Kein genereller Auskunftsanspruch über den Inhalt anonymer Anzeigen beim Finanzamt
Kein Auskunftsanspruch zu anonymen Anzeigen
Mit Urteil vom 15.07.2025 (IX R 25/24) hat der Bundesfinanzhof (BFH) nun für mehr Klarheit gesorgt: Ein genereller Anspruch auf Auskunft über den Inhalt einer anonymen Anzeige besteht nicht. Die Finanzbehörde ist auch dann, wenn eine Offenbarung nach § 30 Abs. 4 oder 5 AO zulässig wäre, nicht verpflichtet, diese vorzunehmen.
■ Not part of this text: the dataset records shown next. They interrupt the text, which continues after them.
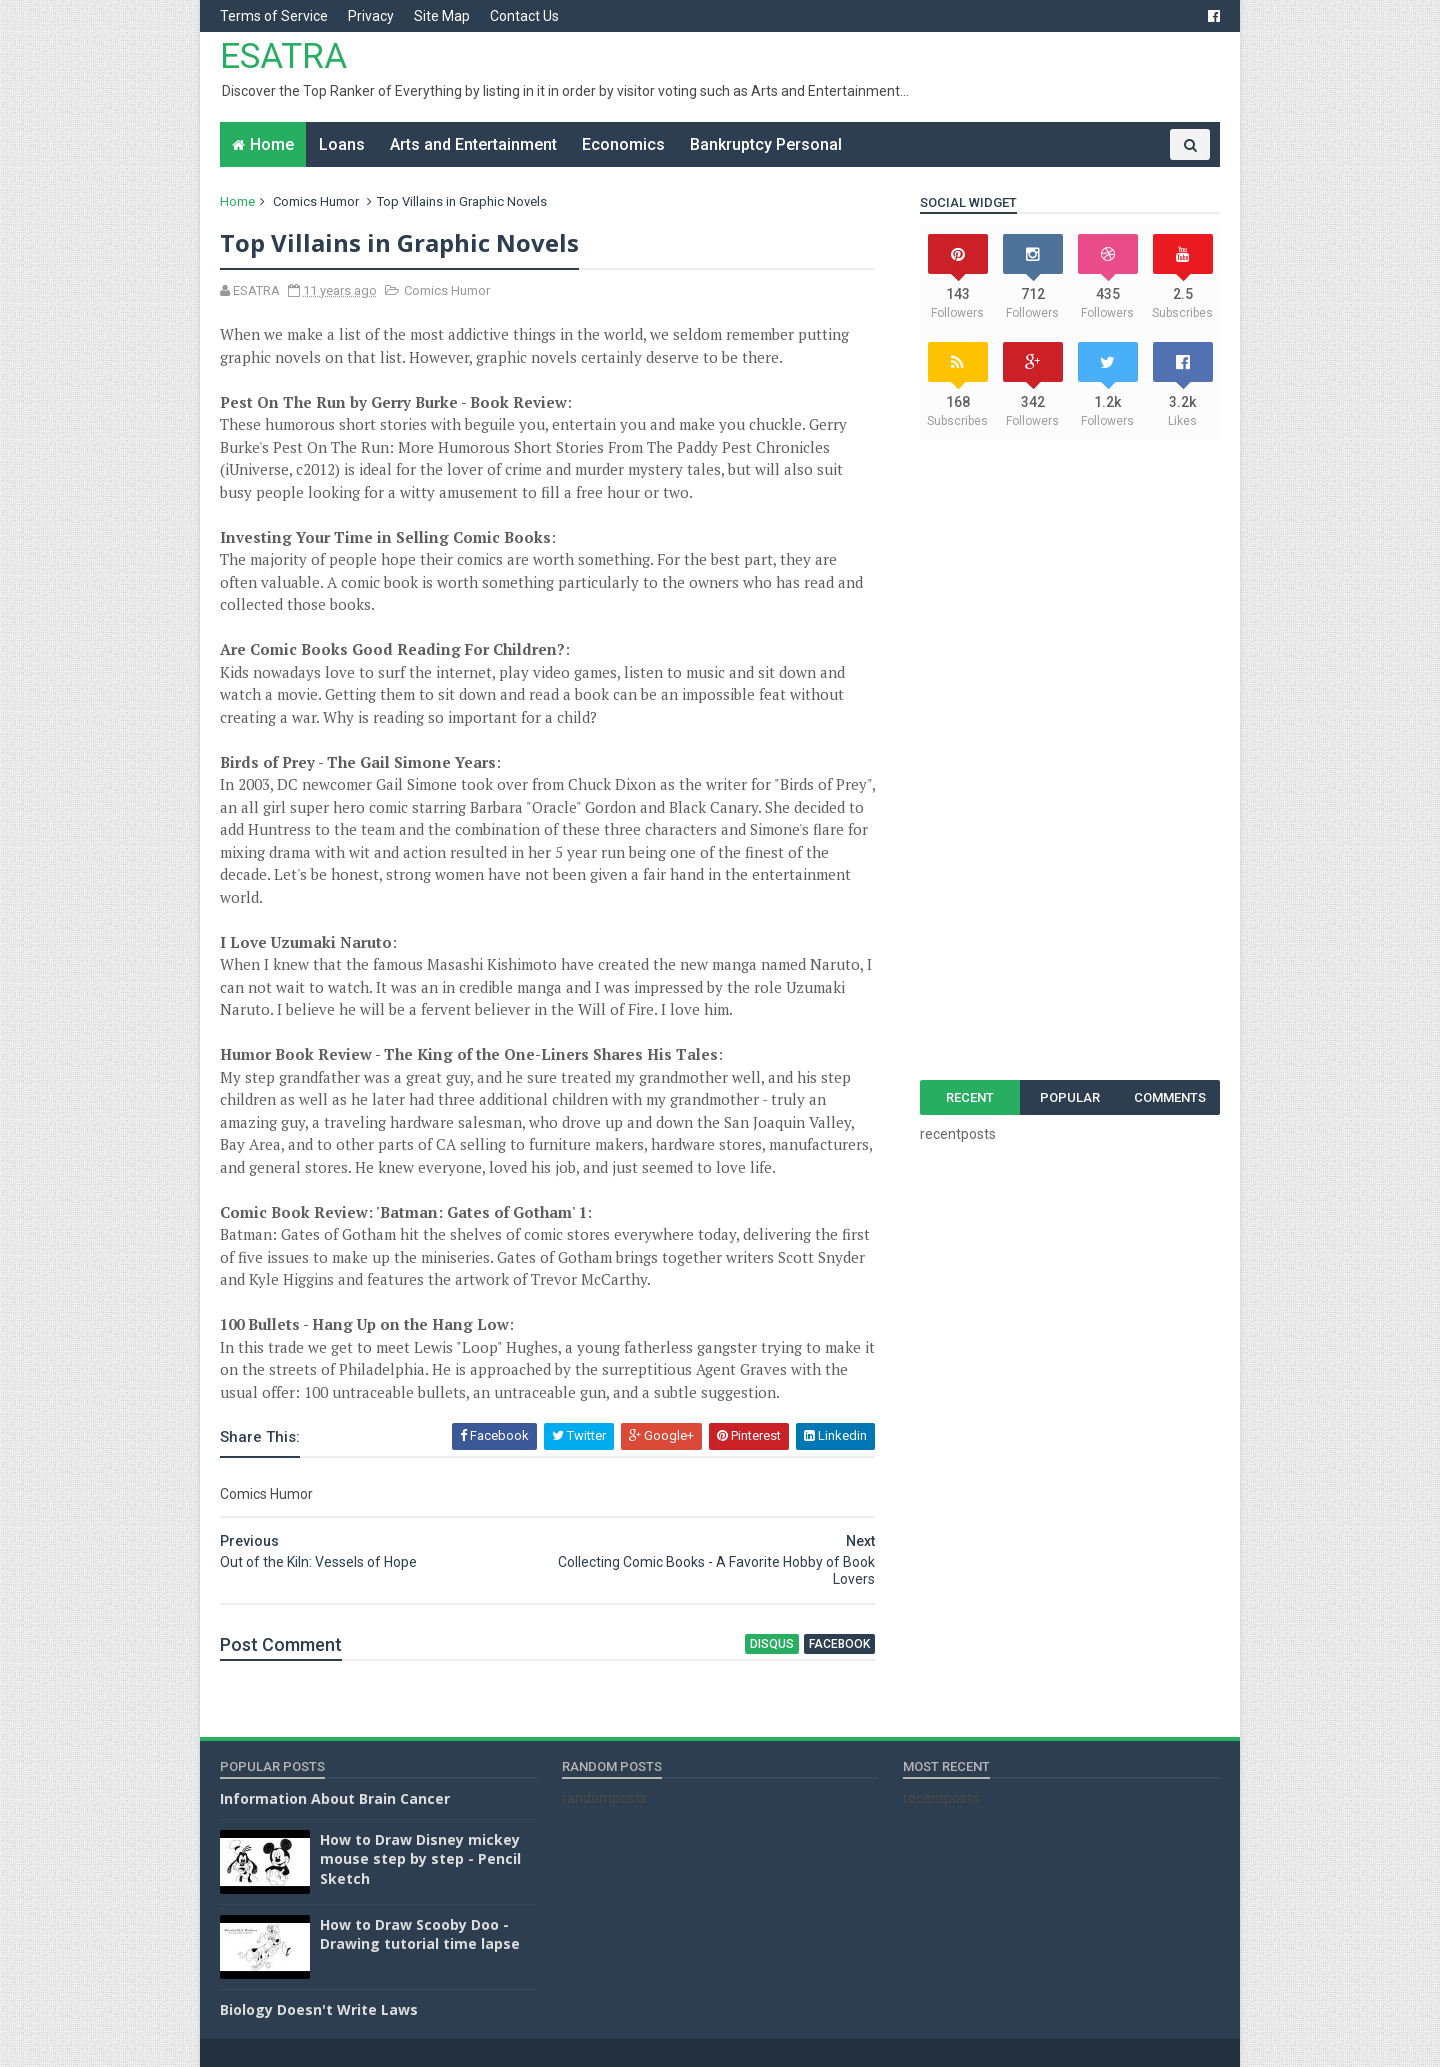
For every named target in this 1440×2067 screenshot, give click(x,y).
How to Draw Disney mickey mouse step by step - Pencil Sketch (420, 1859)
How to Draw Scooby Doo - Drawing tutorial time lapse (420, 1934)
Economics (623, 144)
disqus (772, 1644)
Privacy (371, 16)
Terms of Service (274, 16)
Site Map (442, 16)
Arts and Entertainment (473, 144)
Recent (970, 1097)
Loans (342, 144)
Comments (1170, 1097)
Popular (1070, 1097)
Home (272, 144)
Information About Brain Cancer (335, 1798)
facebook (839, 1644)
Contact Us (524, 16)
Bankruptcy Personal (766, 144)
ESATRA (283, 56)
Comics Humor (316, 201)
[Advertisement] (1070, 760)
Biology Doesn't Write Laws (319, 2009)
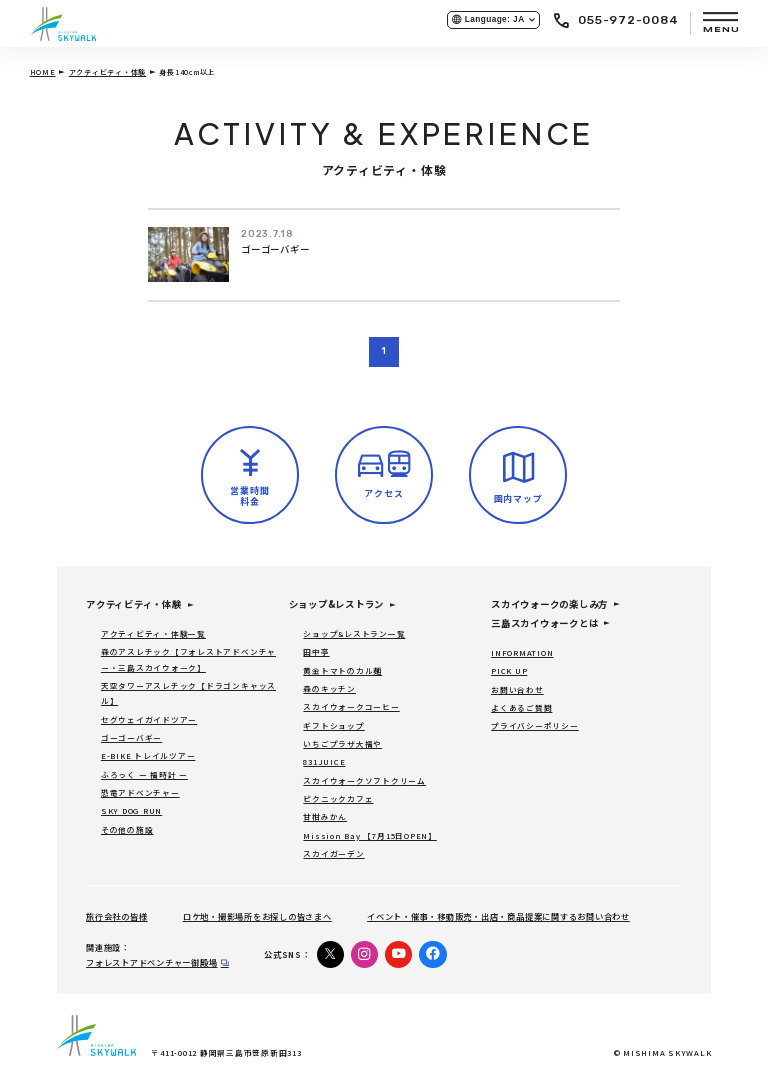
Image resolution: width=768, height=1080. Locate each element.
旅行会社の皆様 (116, 916)
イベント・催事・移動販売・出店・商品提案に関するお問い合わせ (498, 916)
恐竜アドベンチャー (140, 792)
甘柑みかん (325, 816)
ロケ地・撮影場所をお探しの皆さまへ (257, 916)
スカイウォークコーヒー (351, 706)
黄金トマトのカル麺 (342, 670)
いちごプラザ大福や (342, 743)
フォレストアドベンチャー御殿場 (151, 962)
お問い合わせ (517, 689)
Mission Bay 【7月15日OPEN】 (369, 835)
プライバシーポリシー (535, 725)
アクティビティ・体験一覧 (153, 633)
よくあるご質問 (521, 707)
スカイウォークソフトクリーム (364, 780)
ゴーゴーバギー (275, 249)
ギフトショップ (333, 725)
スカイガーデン (333, 853)
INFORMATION (522, 652)
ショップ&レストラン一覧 (354, 633)
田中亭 (316, 651)
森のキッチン (329, 688)
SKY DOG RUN (131, 810)
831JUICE (324, 761)
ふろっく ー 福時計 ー (144, 774)
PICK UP (509, 670)
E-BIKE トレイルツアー (148, 755)
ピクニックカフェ (338, 798)
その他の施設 (127, 829)
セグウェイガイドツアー (149, 719)
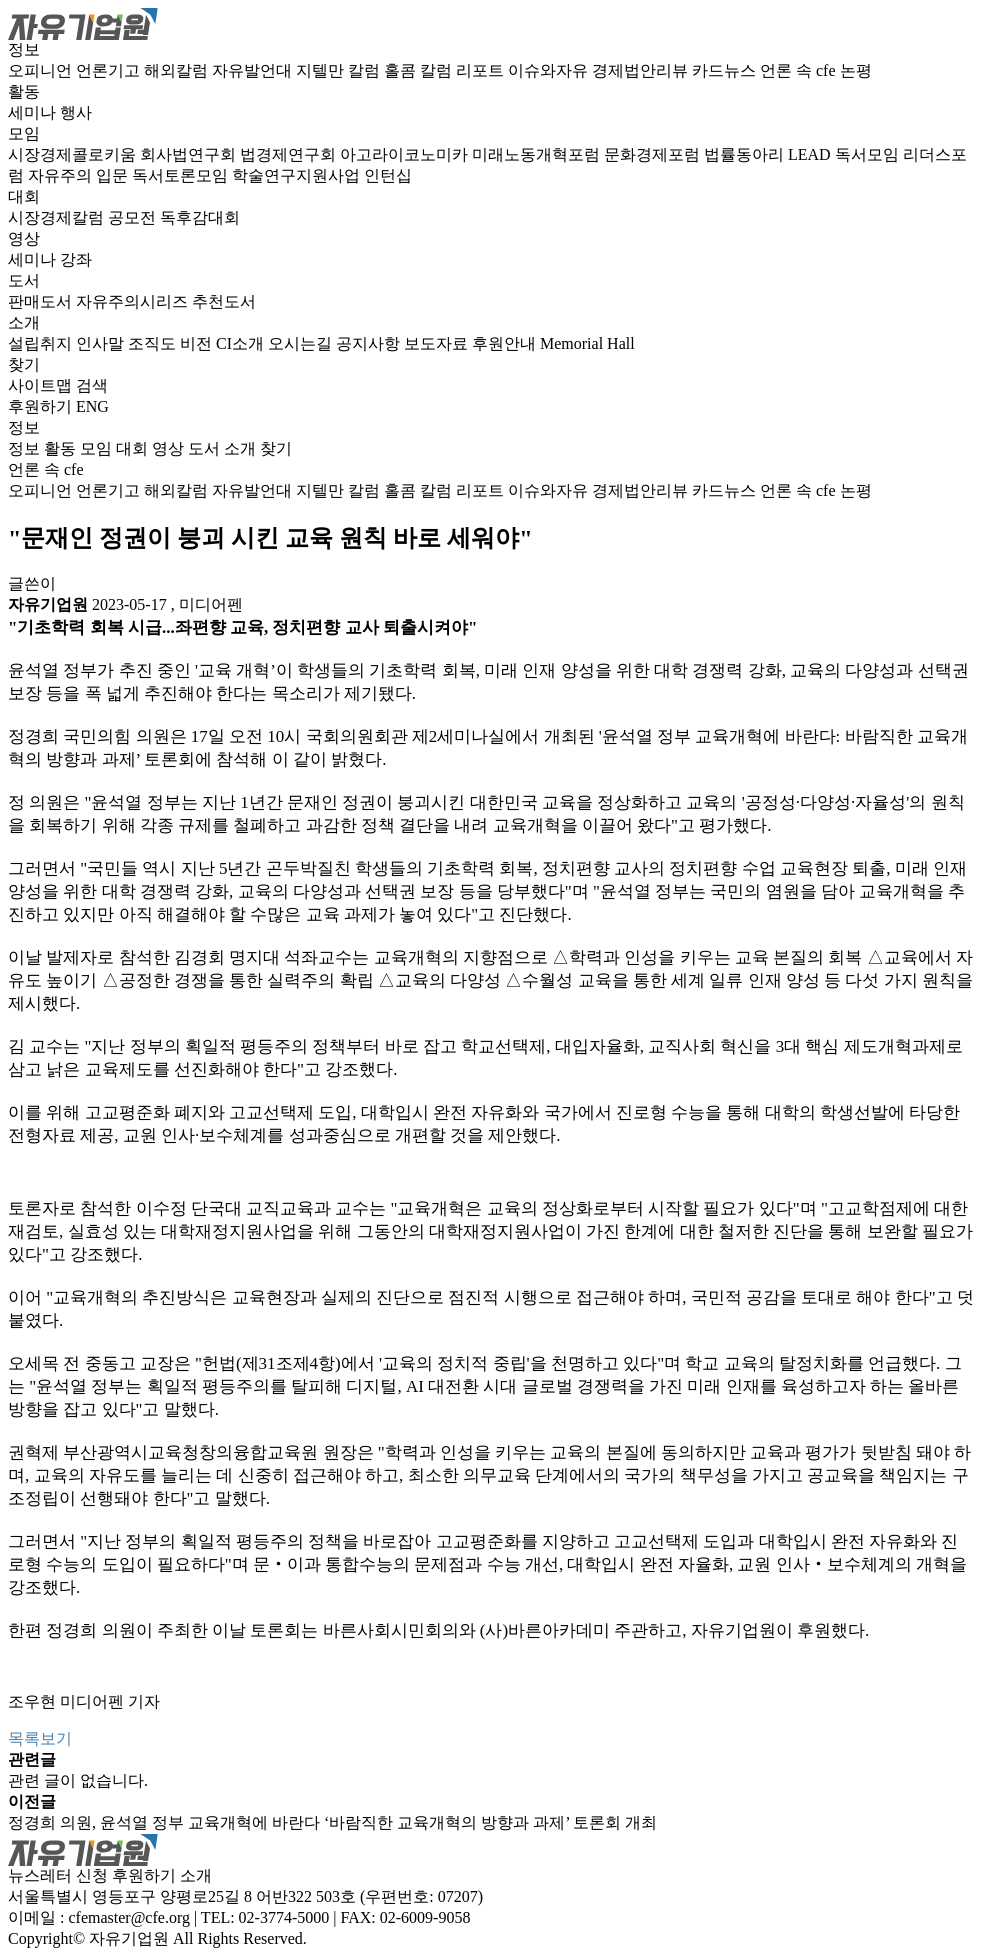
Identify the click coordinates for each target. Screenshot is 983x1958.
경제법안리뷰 (642, 70)
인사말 (102, 343)
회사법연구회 (190, 154)
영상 (24, 238)
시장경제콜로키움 (74, 154)
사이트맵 (42, 385)
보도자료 (438, 343)
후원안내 (506, 343)
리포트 (482, 70)
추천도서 (224, 301)
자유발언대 (254, 70)
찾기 (24, 364)
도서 (24, 280)
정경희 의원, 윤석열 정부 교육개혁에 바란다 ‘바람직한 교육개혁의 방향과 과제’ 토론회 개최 (332, 1822)
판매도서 (42, 301)
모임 (24, 133)
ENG (92, 406)
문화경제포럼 (654, 154)
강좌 (76, 259)
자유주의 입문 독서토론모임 (130, 175)
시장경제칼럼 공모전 (84, 217)
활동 (24, 91)
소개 (24, 322)
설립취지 (42, 343)
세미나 (34, 112)
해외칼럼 (178, 70)
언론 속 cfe (800, 70)
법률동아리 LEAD (769, 154)
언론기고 (110, 70)
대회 (24, 196)
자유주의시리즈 (134, 301)
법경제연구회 (290, 154)
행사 (76, 112)
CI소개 (242, 343)
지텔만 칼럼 (340, 70)
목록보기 (40, 1738)
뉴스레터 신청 (58, 1875)
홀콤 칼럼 (420, 70)
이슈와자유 (550, 70)
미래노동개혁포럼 (538, 154)
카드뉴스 (726, 70)
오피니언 (42, 70)
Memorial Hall (587, 343)
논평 (856, 70)
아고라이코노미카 (406, 154)
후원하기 (40, 406)
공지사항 (370, 343)
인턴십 (388, 175)
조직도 (154, 343)
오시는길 (302, 343)
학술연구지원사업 (298, 175)
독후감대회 (200, 217)
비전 (198, 343)
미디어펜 (211, 604)
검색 (92, 385)
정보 (24, 49)
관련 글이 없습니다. (78, 1780)
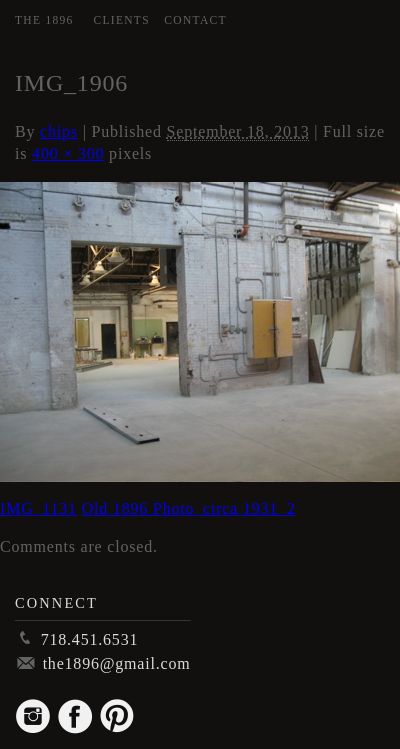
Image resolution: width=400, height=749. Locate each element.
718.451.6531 (90, 639)
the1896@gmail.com (117, 663)
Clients (122, 20)
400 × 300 (68, 153)
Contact (195, 20)
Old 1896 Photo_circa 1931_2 (189, 508)
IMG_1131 (38, 508)
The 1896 (44, 20)
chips (59, 131)
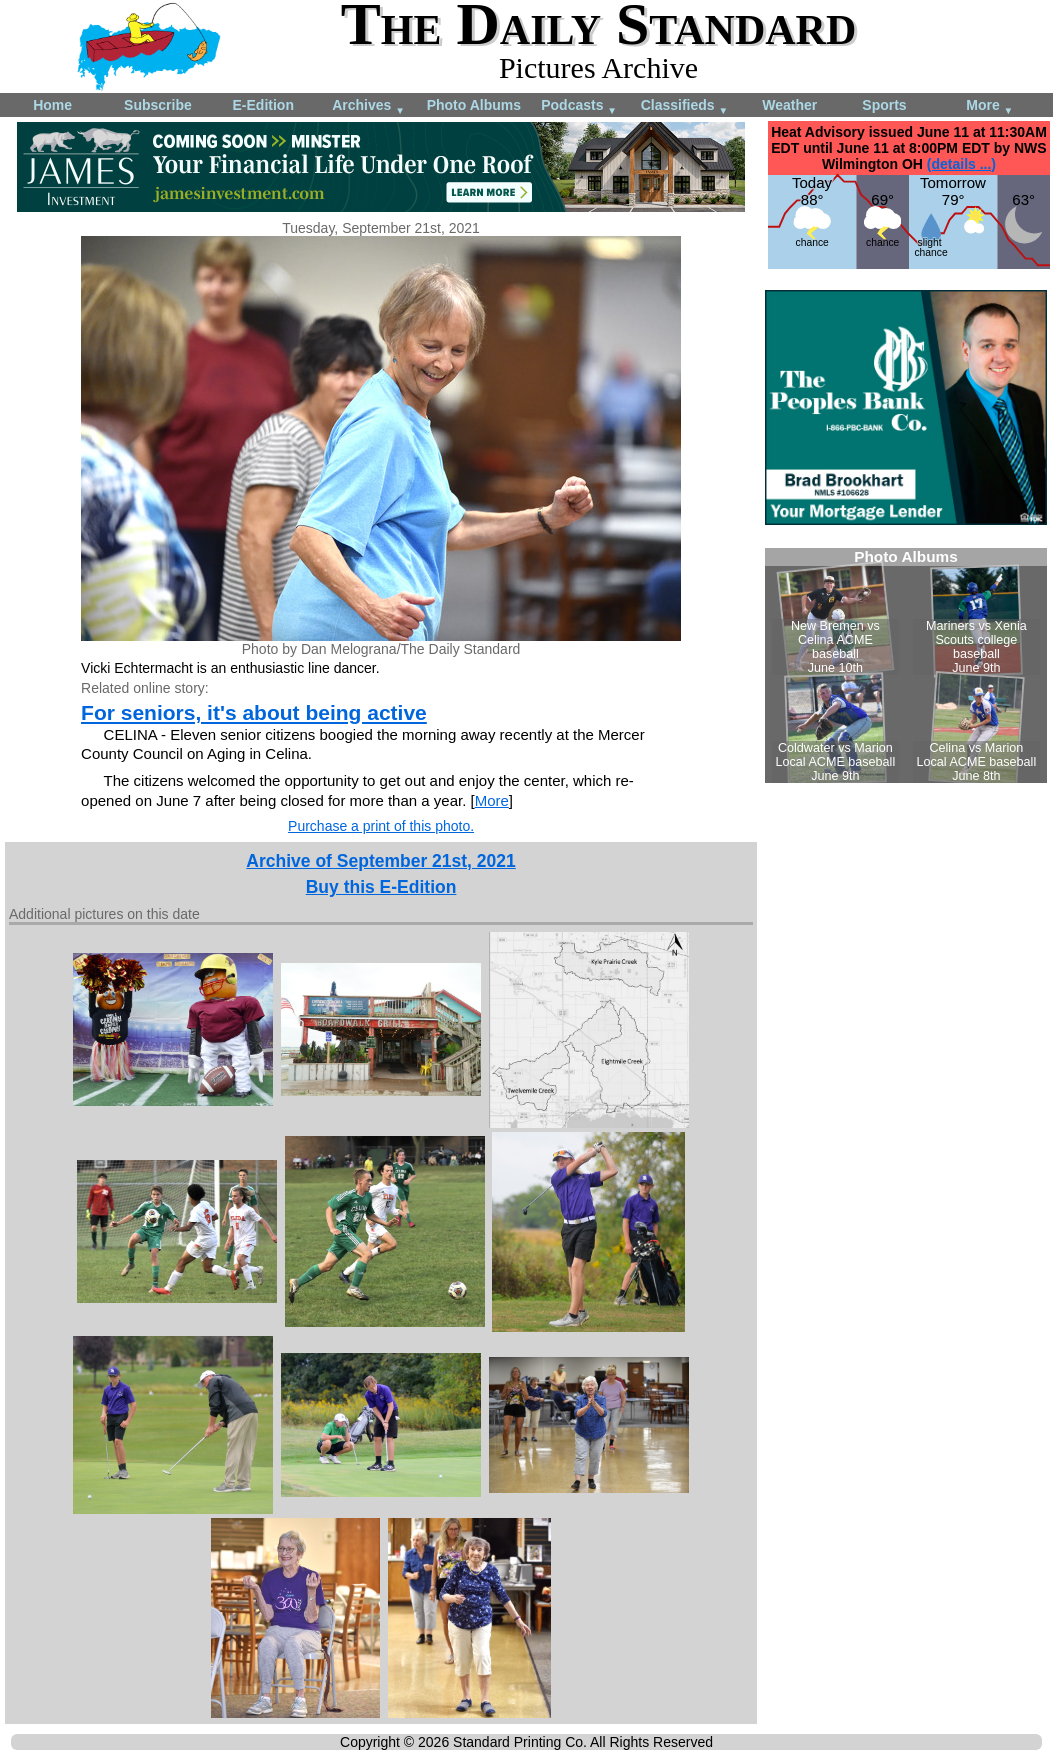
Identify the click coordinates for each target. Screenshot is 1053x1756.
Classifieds (685, 106)
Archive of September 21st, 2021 (380, 861)
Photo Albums (474, 105)
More (989, 106)
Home (52, 105)
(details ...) (961, 164)
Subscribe (158, 105)
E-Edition (263, 105)
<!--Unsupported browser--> (906, 665)
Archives (368, 106)
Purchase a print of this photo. (381, 826)
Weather (789, 105)
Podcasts (579, 106)
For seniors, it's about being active (254, 712)
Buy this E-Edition (381, 887)
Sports (884, 105)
Vielmehr muss sie im Einzelfall eine Ermessensentscheidung treffen und das Informationsinteresse des Steuerpflichtigen gegen das Geheimhaltungsinteresse – insbesondere den Schutz des Anzeigeerstatters gemäß § 30 AO – abwägen. In der Praxis wird dieses Ermessen jedoch regelmäßig zugunsten des Geheimhaltungsinteresses ausgeübt, um die Funktionsfähigkeit der Steuerverwaltung und die Bereitschaft Dritter zur Abgabe von Hinweisen zu schützen.
Hintergrund
Rechtsgrundlage für die Beschränkung des Auskunftsanspruchs ist § 32c Abs. 1 Nr. 1 AO. Diese Vorschrift setzt Art. 23 DSGVO in nationales Recht um und regelt, dass der Auskunftsanspruch nach Art. 15 DSGVO ausgeschlossen ist, wenn schutzwürdige Interessen Dritter – insbesondere das Steuergeheimnis und das Persönlichkeitsrecht des Anzeigeerstatters – betroffen sind. Die Behörde muss ihre Entscheidung begründen und im Rahmen einer Interessenabwägung prüfen, ob ausnahmsweise das Informationsinteresse des Betroffenen überwiegt. Ein Anspruch auf Offenlegung besteht nur dann, wenn das Ermessen im jeweiligen Fall auf null reduziert ist, also nur eine Entscheidung rechtmäßig wäre – was in der Praxis äußerst selten vorkommt. Nur in Ausnahmefällen, etwa wenn der Betroffene durch die Anzeige schwerwiegende Nachteile erleidet oder nachweislich falsche Behauptungen im Raum stehen, kann das Informationsinteresse überwiegen.
Bedeutung für die Praxis
Ein Antrag auf Akteneinsicht oder Auskunft über den Inhalt einer anonymen Anzeige wird in der Regel abgelehnt. Die Behörde muss ihre Entscheidung jedoch begründen. Wer die Entscheidung des Finanzamts nicht hinnehmen will, weil ihn die Begründung zum Beispiel nicht überzeugt, muss die Monatsfrist für Einspruch und nach einem erfolglosen Einspruch für eine Klage gegen ablehnende Bescheide beachten. Allerdings ist für ein solches Vorgehen unbedingt zu beachten, dass Gerichte bei Ermessensentscheidungen wie der über den Antrag auf Akteneinsicht oder Auskunft nur überprüfen, ob das Finanzamt keinen Ermessensfehler begangen hat. Das Gericht prüft nicht, ob auch eine andere Entscheidung über den Antrag rechtmäßig gewesen wäre. Daher ist ein Vorgehen gegen Ermessensentscheidungen ohne Berater*in an der Seite sehr schwierig, da es dabei um sehr viel Rechtstechnik geht. Führt die anonyme Anzeige sogar zur Eröffnung eines strafrechtlichen Ermittlungsverfahrens, bleibt das Akteneinsichtsrecht des*der Verteidigers*Verteidigerin übrigens unberührt. Ihm*Ihr kann das Finanzamt nicht die Einsicht in die Akte verwehren.